How to fake both dimension and group in dc bar chart?

753 views
Skip to first unread message

Anon

unread,
Nov 29, 2016, 6:30:04 AM11/29/16
to dc-js user group
I am having a dataset in JSON format like below.
[[{
    "Userid": "276725",
    "ISBN": "034545104X",
    "Rating": "0"
}, {
    "Userid": "276726",
    "ISBN": "0155061224",
    "Rating": "5"
}, {
    "Userid": "276727",
    "ISBN": "0446520802",
    "Rating": "0"
},.......]

So multiple users give ratings to multiple books. I created dimension with ISBN and grouped to reduce the record to calculate average rating for each book

var dimisbn = crsfltrratings.dimension(function(d){return d.ISBN;});
  var averagerating = dimisbn.group().reduce(
    function (p,v){
      ++p.count;
      p.total += parseInt(v.Rating);
      p.average = Math.floor((p.total/p.count));
      return p;
    },

    function (p,v){
      --p.count;
      p.total -= parseInt(v.Rating);
      p.average = Math.floor((p.total/p.count));
      return p;
    },

    function (){
      return{
        total:0,
        count:0,
        average:0
      };
    }

  ).all();

I want to further reduce the data like the number of books for each average say 1 to 10.
[{key:1,value:15000},{key:2, value:20000},....]

To achieve this I used d3.nest to group the data with average.

var expenseMetrics = d3.nest()
  .key(function(d) { return d.value.average; })
  .rollup(function(v) { return v.length; })
  .entries(averagerating);

But I don't know how to plot the data with dc.js.

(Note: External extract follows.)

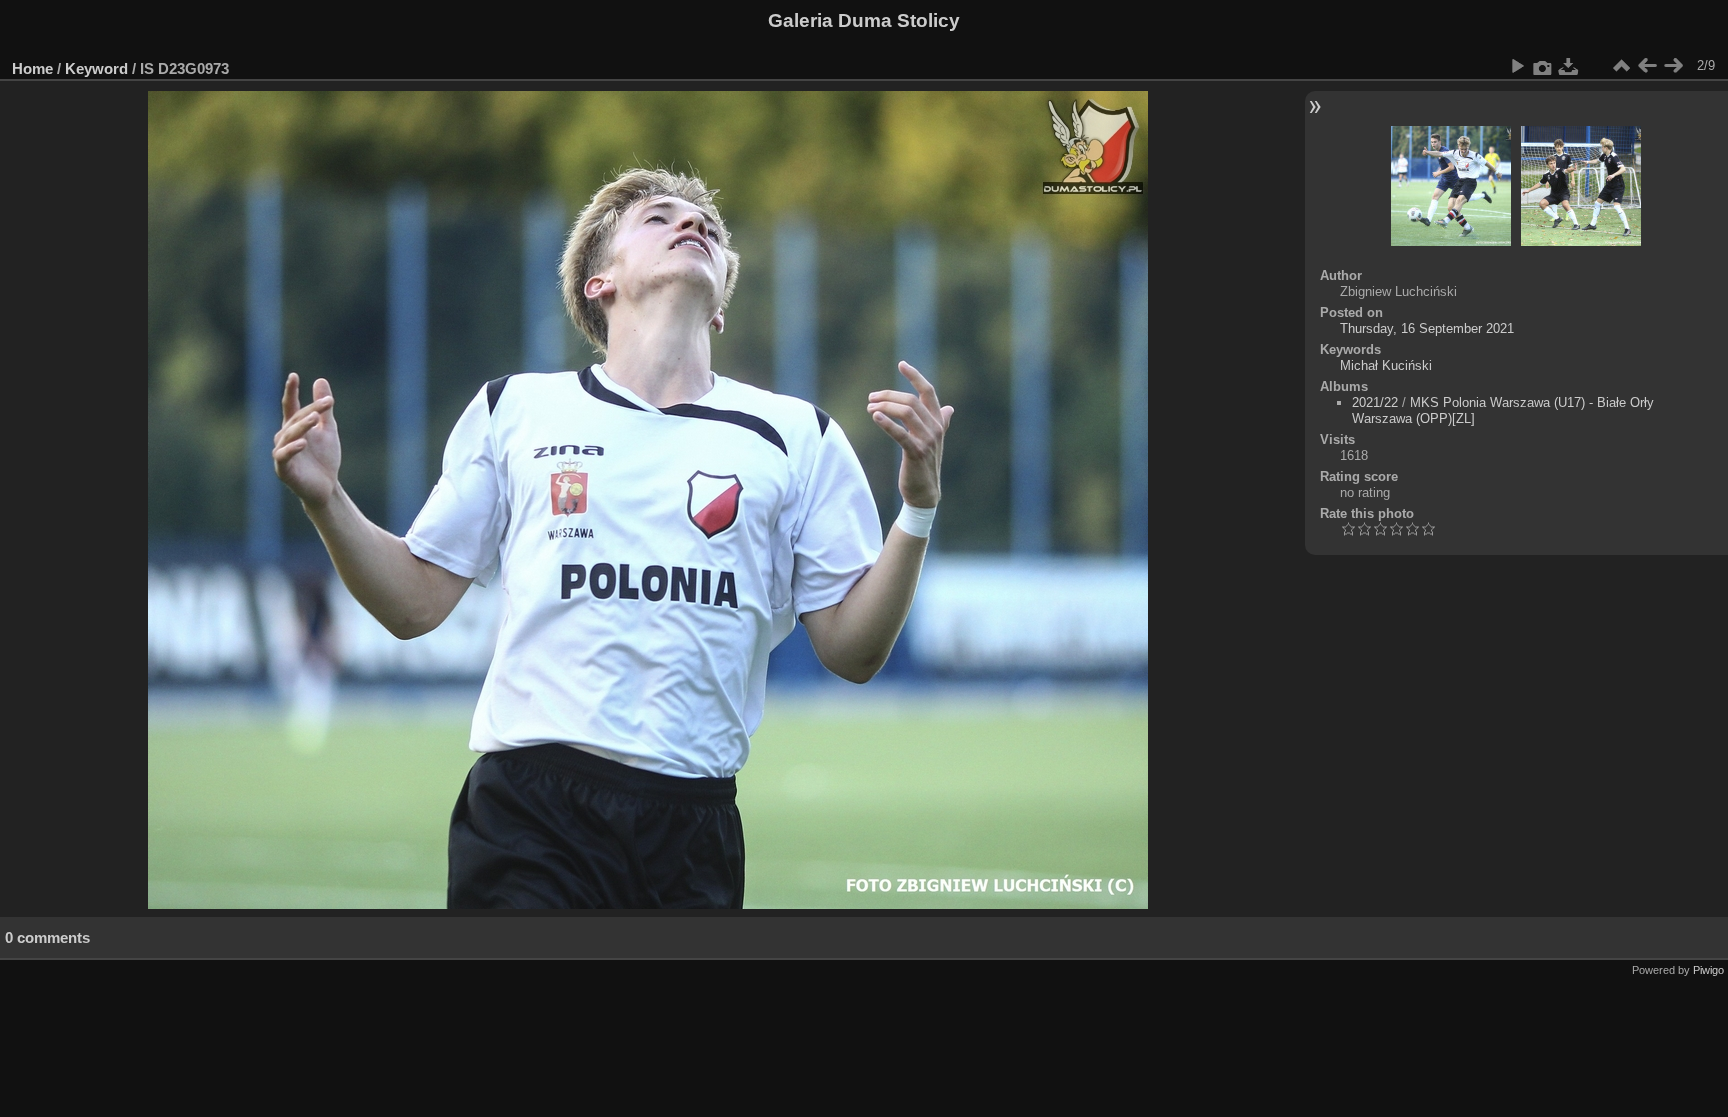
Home (32, 68)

Because my dimension and group are entirely different. I want bar chart with average ratings on x-axis and number of books for each rating in y-axis. Any suggestion please?

Gordon Woodhull

unread,
Nov 29, 2016, 8:30:51 AM11/29/16
to dc.js user group
Hello,

The old double-reduce, I see...

It's important to remember what the dimension and group are used for. The rule that the chart should use a group from the same dimension, mostly has to do with how you want things to filter.

Unless you consider data tables (which use dimension.top() or dimension.bottom() to fetch raw rows of data), the dimension is usually the "controller" and the group is usually the "model", and dc.js is the "view". 

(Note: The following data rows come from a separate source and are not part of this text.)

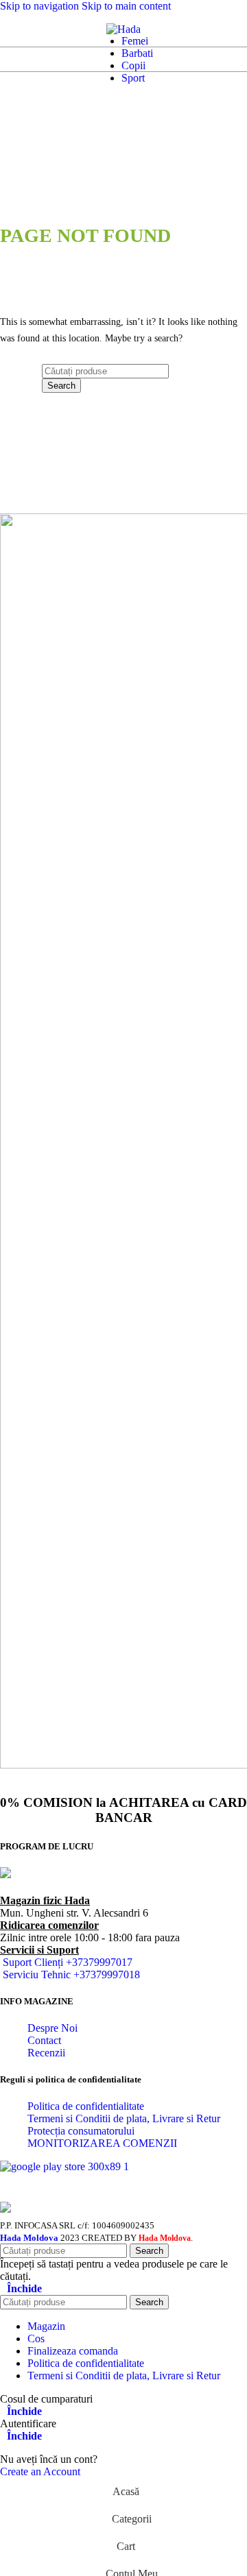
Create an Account (40, 2471)
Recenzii (46, 2052)
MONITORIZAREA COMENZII (102, 2143)
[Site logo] (123, 29)
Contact (44, 2040)
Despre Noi (52, 2028)
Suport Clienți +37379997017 (67, 1962)
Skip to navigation (41, 6)
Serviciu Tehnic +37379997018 (71, 1974)
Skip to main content (126, 6)
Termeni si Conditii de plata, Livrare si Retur (123, 2118)
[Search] (25, 29)
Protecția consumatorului (80, 2131)
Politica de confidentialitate (85, 2106)
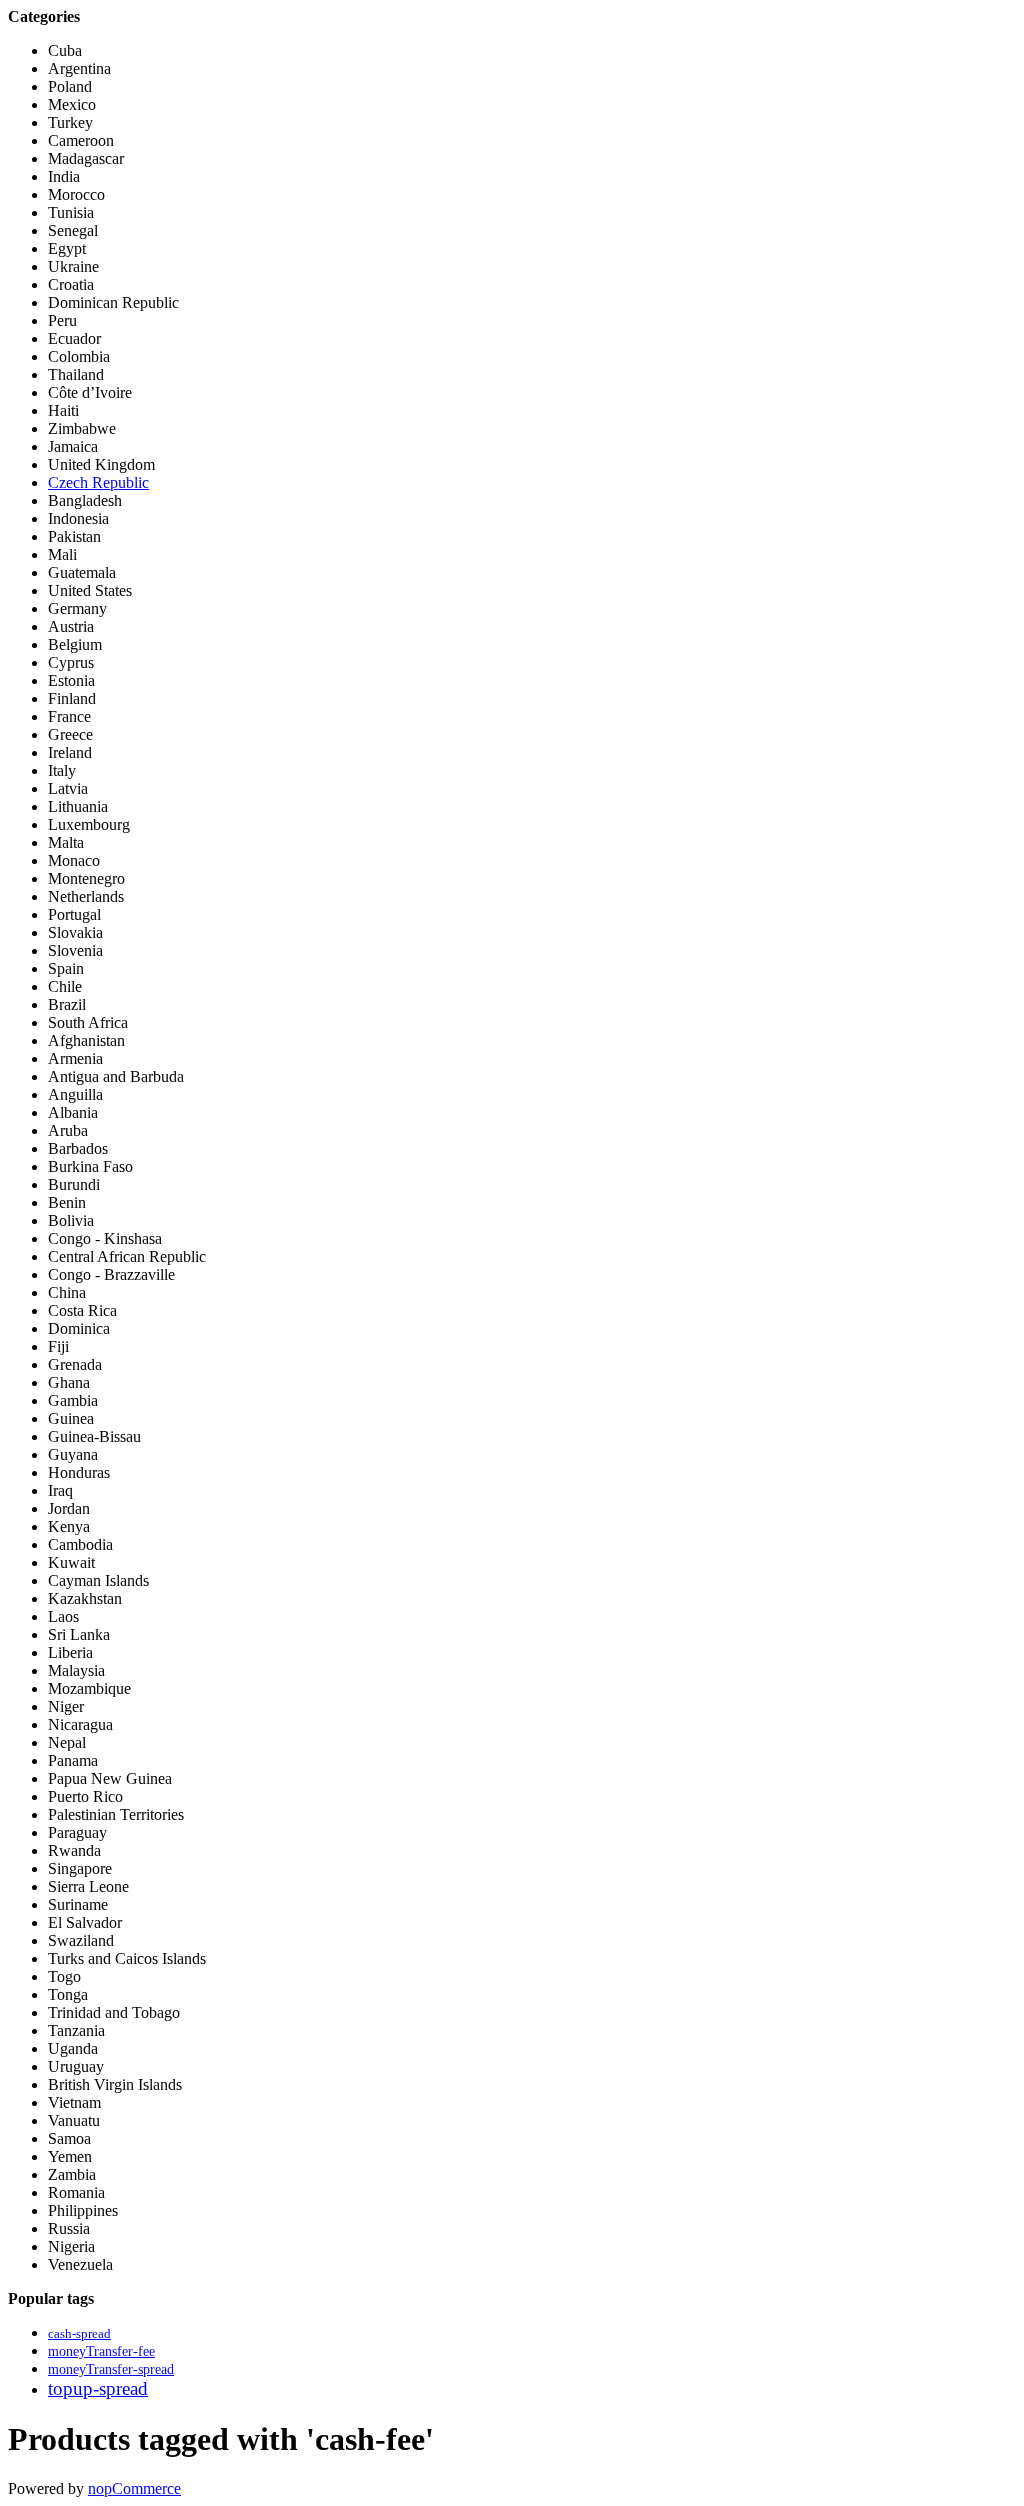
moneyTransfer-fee (101, 2351)
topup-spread (98, 2388)
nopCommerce (134, 2488)
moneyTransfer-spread (111, 2369)
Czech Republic (98, 482)
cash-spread (79, 2334)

So you're controlling what's shown by filtering on the dimension, and you're reading the data from the group. That's really all there is to dc.js; otherwise it's just a "d3.js cookbook".

So I'd suggest wrapping your nest in a fake group, so that it's run dynamically when other dimensions are filtered:

var averageRatingGroup = {
  all: function() {
    var expenseMetrics = d3.nest()
      .key(function(d) { return d.value.average; })
      .rollup(function(v) { return v.length; })
      .entries(averagerating.all()); 
    return expenseMetrics;
  }
};

This fetches the reduced averagerating group data each time it's called, and nests it.

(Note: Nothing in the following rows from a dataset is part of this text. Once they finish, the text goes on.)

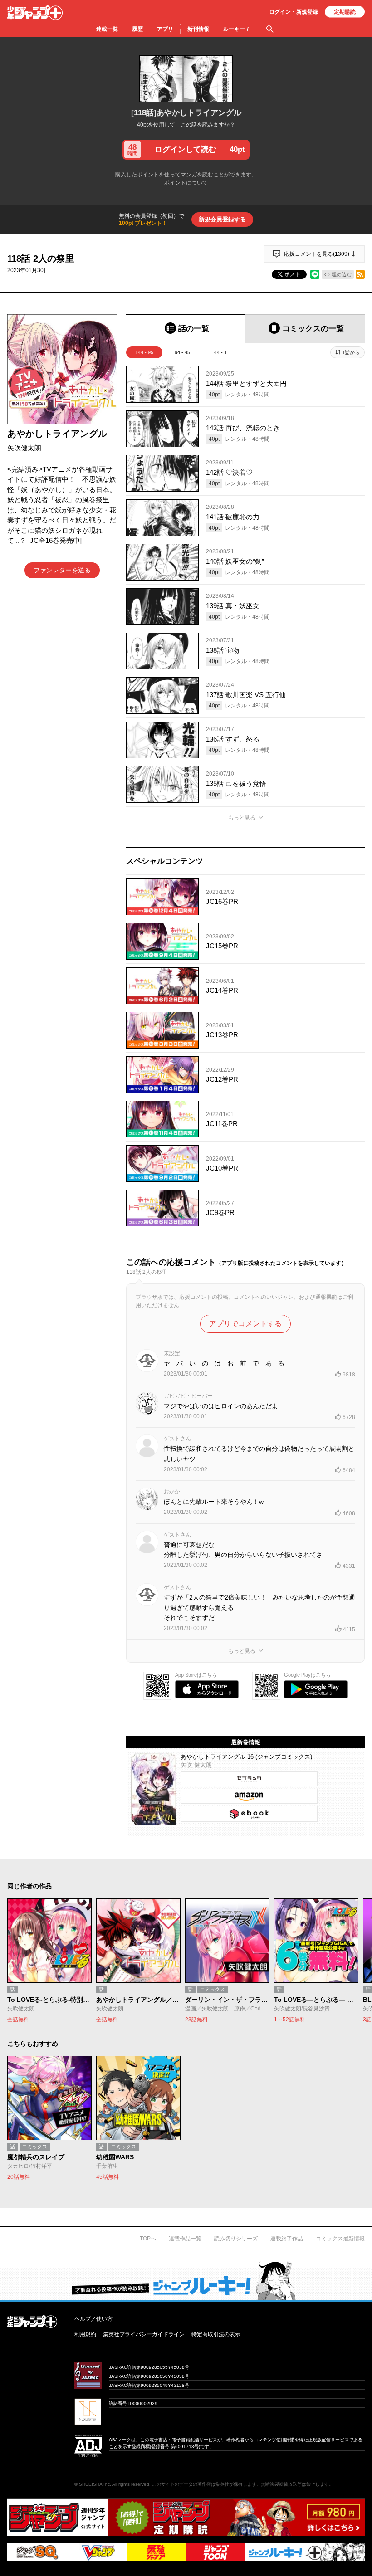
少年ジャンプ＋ (35, 12)
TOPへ (148, 2238)
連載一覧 (107, 29)
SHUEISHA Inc (94, 2484)
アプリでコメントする (245, 1323)
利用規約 (85, 2334)
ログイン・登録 (293, 12)
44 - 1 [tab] (220, 352)
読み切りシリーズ (236, 2238)
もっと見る (241, 818)
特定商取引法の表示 (215, 2334)
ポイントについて (186, 183)
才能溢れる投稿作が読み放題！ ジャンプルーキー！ (186, 2280)
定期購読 (345, 12)
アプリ (165, 29)
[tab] (185, 328)
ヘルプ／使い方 (93, 2319)
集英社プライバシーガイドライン (144, 2334)
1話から (351, 352)
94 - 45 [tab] (182, 352)
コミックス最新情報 (340, 2238)
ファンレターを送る (62, 570)
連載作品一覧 (185, 2238)
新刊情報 (198, 29)
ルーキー (236, 29)
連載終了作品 (286, 2238)
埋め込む (342, 274)
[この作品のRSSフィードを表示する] (360, 274)
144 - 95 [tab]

We have two options for faking the dimension. Since all charts except the data table only use the dimension for filtering, you could just fake your dimension as {} and specify a filterHandler to your chart. (See e.g. [1] for an example.) Or you could fake the appropriate filter function(s) of the dimension. 

The second approach is a tiny bit longer but I think it's clearer, so let's do that here .

For the fake dimension, we need to figure out how to filter the books by average rating. Assuming that we're not using dimisbn for anything else, we can create a fake dimension that filters on a continuous range of ratings and applies an item-by-item filter to dimisbn:

var averageRatingDimension = {
  filter: function(f) { // #1
    if(f === null)
      dimisbn.filter(null);
    else throw new Error("uh oh don't know what to do here");
  },
  filterRange: function(r) { // #2
    var isbns = {}; // #3
    averagerating.all().forEach(function(kv) { #4
      if(r[0] <= kv.value.average && kv.value.average < r[1]) { // #5
        isbns[kv.key] = true;
      }
    });
    dimisbn.filterFunction(function(d) { // #6
      return !!isbns[d.ISBN];
    });
  }
};

This assumes you're using dc.js >= beta.19, which include Ethan's optimizations to call the more efficient filterRange when filtering a range. (With earlier versions, you'd be forced to use filterHandler.)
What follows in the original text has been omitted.